Destroço do Airbus A330, da Air France, que caiu no oceano Atlântico na rota Rio-Paris
Image caption Air France afirmou em documento que Airbus deixou 'sem recomendações' para problema dos tubos Pitot

Uma associação francesa de familiares das vítimas do voo AF 447, que caiu no ano passado sobre o oceano Atlântico quando realizava a rota Rio de Janeiro-Paris, acusou nesta sexta-feira a companhia Air France de ter conhecimento prévio de que os problemas com os sensores de velocidade dos aviões da Airbus representavam "um risco crítico" para a segurança dos voos.

A reação da associação Entraide et Solidarité (Ajuda Mútua e Solidariedade, em francês) ocorreu após a divulgação nesta sexta-feira, pelo jornal Libération, de um documento confidencial enviado pela Air France à Justiça francesa.

Nesse documento de 15 páginas, a Air France afirma que a Airbus teria ignorado os vários alertas da companhia aérea sobre os incidentes que vinham sendo registrados com os sensores de velocidade de seus aviões, os chamados tubos Pitot.

A Air France afirma no relatório que já havia registrado 15 incidentes de congelamento dos tubos Pitot em alta altitude nos dez meses que antecederam a catástrofe com o voo AF 447 e diz ter alertado a Airbus sobre o problema.

Ao ficarem entupidos com cristais de gelo, os tubos Pitot, que medem a pressão atmosférica, não permitem mais o cálculo da velocidade do avião, o que provoca várias falhas no sistema.

"Com esse documento, a Air France reconhece oficialmente que os problemas dos tubos Pitot constituíam um risco crítico para a segurança dos voos e que ela tinha total conhecimento disso, já que trocava informações sobre o assunto há muito tempo com a Airbus", afirma Jean-Baptiste Audousset, presidente da Entraide et Solidarité.

"Há meses nos repetem que é impossível ter uma conclusão sobre o papel dos tubos Pitot. Com esse documento, a Air France reconhece sem ambiguidade que os tubos Pitot estão no centro da cadeia de causas que conduziram ao acidente", diz Audousset.

As investigações sobre o voo AF 447 que vêm sendo realizadas na França já concluíram que houve falhas nos tubos Pitot. No entanto, as autoridades afirmam que isso representa apenas um fator do acidente, e não a causa principal.

Sem recomendações

No relatório enviado à juíza Sylvie Zimmermann, responsável pelas investigações sobre homicídio involuntário, a Air France afirma, segundo o jornal Libération, que a Airbus e a Thales, fabricante dos tubos Pitot, deixaram a companhia aérea "sem recomendações nem soluções perenes ao problema" dos equipamentos, apesar de conhecerem "o caráter crítico e o perigo dessas panes".
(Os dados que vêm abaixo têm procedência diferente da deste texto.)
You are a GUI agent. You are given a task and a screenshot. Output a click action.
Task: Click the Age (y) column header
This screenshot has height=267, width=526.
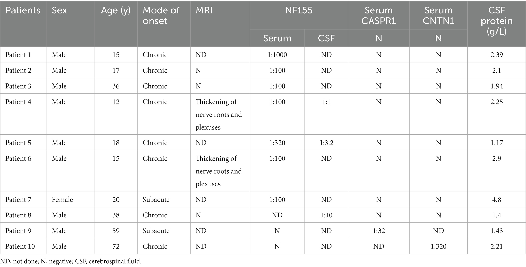[116, 10]
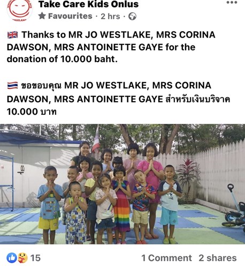Click the public globe privacy icon
The image size is (245, 268).
[133, 17]
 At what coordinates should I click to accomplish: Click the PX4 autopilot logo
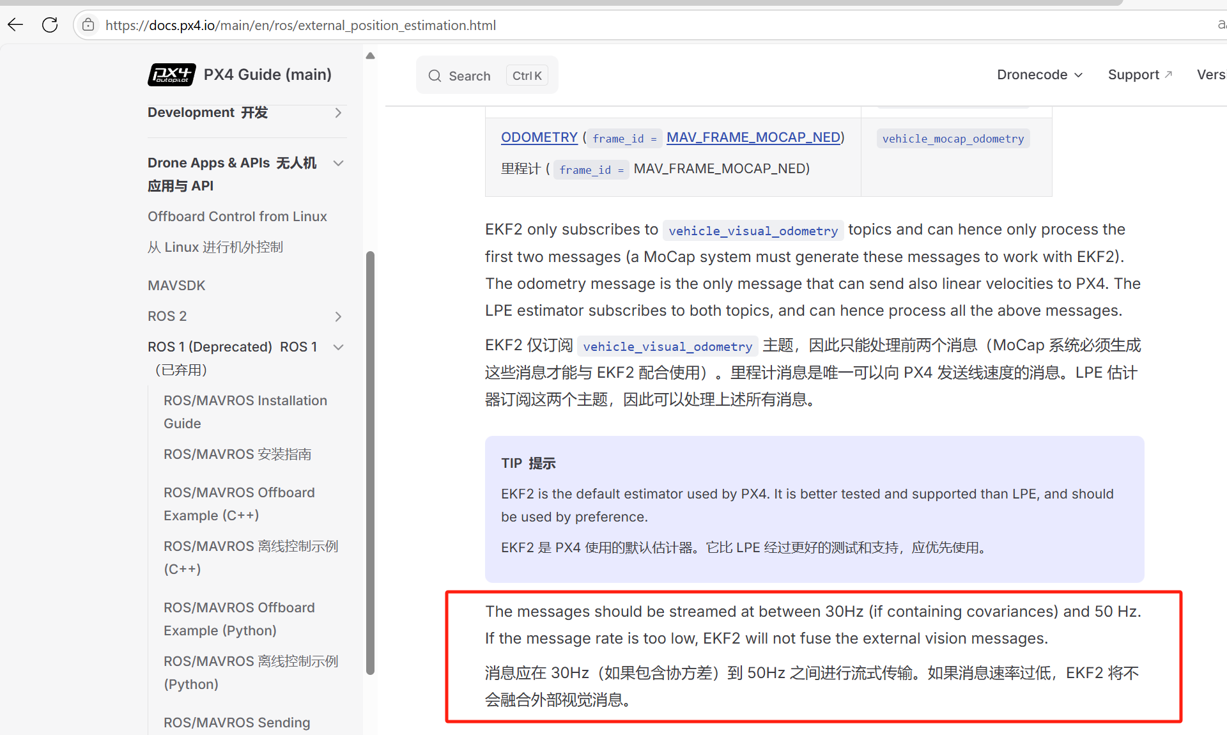click(x=171, y=75)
"Quem diz 'risco crítico para a segurança dos voos' fala de risco de catástrofe", afirma o presidente da associação de familiares das vítimas.

A Air France afirma ter alertado pela primeira vez a Airbus sobre os problemas dos tubos Pitot em 30 de julho de 2008, após ter registrado dois incidentes, em maio e julho daquele ano.
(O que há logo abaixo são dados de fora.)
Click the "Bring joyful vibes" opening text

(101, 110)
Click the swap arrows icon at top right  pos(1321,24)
Em setembro de 2008, a companhia aérea efetuou um novo alerta, após uma série de quatro novos incidentes de congelamento dos tubos Pitot no prazo de um mês, segundo o documento entregue à Justiça.

A Airbus afirmou que não fará comentários sobre o documento entregue à Justiça. O fabricante alega que a Air France não teria feito um pedido para substituir os sensores de velocidade da Thales pelos da americana Goodrich, que se tornaram obrigatórios após o acidente com o voo Rio-Paris.

O voo AF 447 caiu sobre o Atlântico após decolar do Rio de Janeiro na noite de 31 de maio (horário de Brasília) de 2009 com 228 pessoas a bordo.